Add simple static checker based on clang-query #833

pull real-or-random wants to merge 2 commits into bitcoin-core:master from real-or-random:202010-clang-query changing 5 files +76 −0
  1. real-or-random commented at 4:43 pm on October 15, 2020: contributor

    This add a simple static checker based on clang-query, which is a tool that could be described as a “clever grep” for abstract syntax trees (ASTs).

    As an initial proof of usefulness, this commit adds these checks:

    • No uses of floating point types.
    • No use of certain reserved identifiers (e.g., “mem(…)”, #829).
    • No use of memcmp (#823).

    The checks are easily extensible.

    The main purpose is to run the checker on CI, and this commit adds the checker to the Travis CI script.

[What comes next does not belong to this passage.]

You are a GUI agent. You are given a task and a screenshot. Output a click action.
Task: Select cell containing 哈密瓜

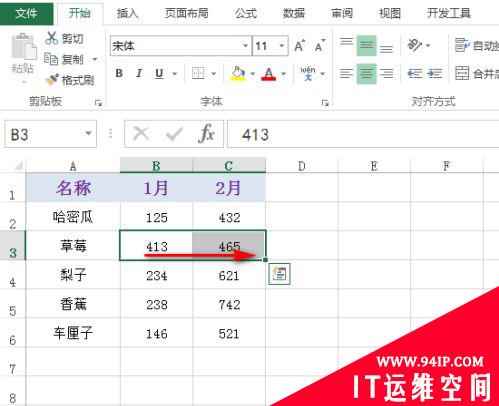click(x=73, y=217)
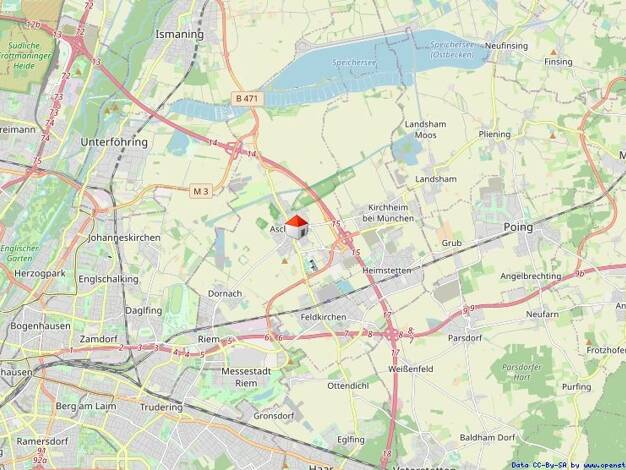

    This currently requires clang-query version at least 10. (However, it’s not required not compile with clang version 10, or with clang at all. Just the compiler flags must be compatible with clang.) Clang-query simply uses the clang compiler as a backend for generating the AST.

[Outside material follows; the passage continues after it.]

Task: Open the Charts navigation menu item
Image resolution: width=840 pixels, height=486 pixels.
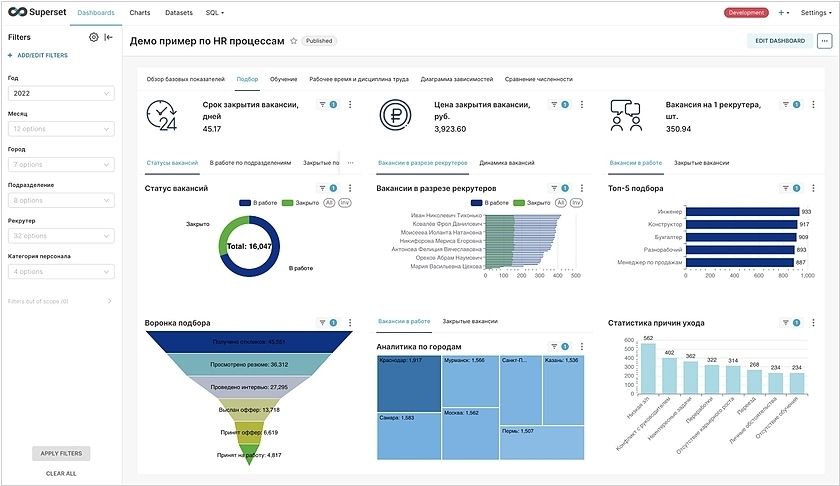Action: [x=140, y=13]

    In order to determine the compile in which the code is supposed to be compiled (e.g., compiler flags such as -D defines and include paths), it reads a compilation database in JSON format. There are multiple ways to generate this database. The easiest way to obtain such a database is to use a tool that intercepts the make process and build the database.

    On Travis CI, we currently use “bear” for this purpose. It’s a natural choice because there is an Ubuntu package for it. If you want to run this locally, bear is a good choice but other tools such as compiledb (Python) are available.

  2. real-or-random force-pushed on Oct 15, 2020
  3. real-or-random force-pushed on Oct 15, 2020
  4. real-or-random force-pushed on Oct 15, 2020
  5. real-or-random commented at 7:38 pm on October 15, 2020: contributor

    Here’s another interesting one: match binaryOperator(allOf(unless(isExpansionInSystemHeader()), hasOperatorName("/")))

    Unfortunately we use quite a few divisions, so this does not lead anywhere.

    We could also check easily for reserved identifiers.

    More suggestions?

  6. real-or-random cross-referenced this on Oct 15, 2020 from issue memcmp may be miscompiled by GCC by real-or-random
  7. real-or-random commented at 9:15 pm on October 15, 2020: contributor
    grml, apparently clang-query uses a compile_commands.json file to infer compile options/flags, which I had lying around in my local tree from some old experiments in 2018… So I need to rework this.
  8. gmaxwell commented at 10:01 pm on October 15, 2020: contributor

    Unfortunately we use quite a few divisions, so this does not lead anywhere.

    Is there any way to tell if the divisor is a compile time constant? We generally don’t want divisions ending up in the machine code (though if its in some setup routine it’s not that big a deal) as they’re non-constant time[1] and slow (e.g. 50-100 cycles on x86, worse on a lot of arm). … but divisions with constants get converted by the compiler to multiples via strength reduction. I believe the codebase is free or nearly free of divisions with non-constant divisors (maybe there is one in scratch space sizing or something like that).

    I’ve failed to yet fully impress my practice of always using masking over division onto Pieter yet… but there are some cases where masking doesn’t easily work.

    [1] also, stock valgrind ctime check will not catch divisions involving secret data. I have a pretty trivial patch to valgrind on my laptop so that it does… and it passed for me as of the last time I ran it. I’m not really eager to figure out how to make travis use a custom compiled copy of valgrind…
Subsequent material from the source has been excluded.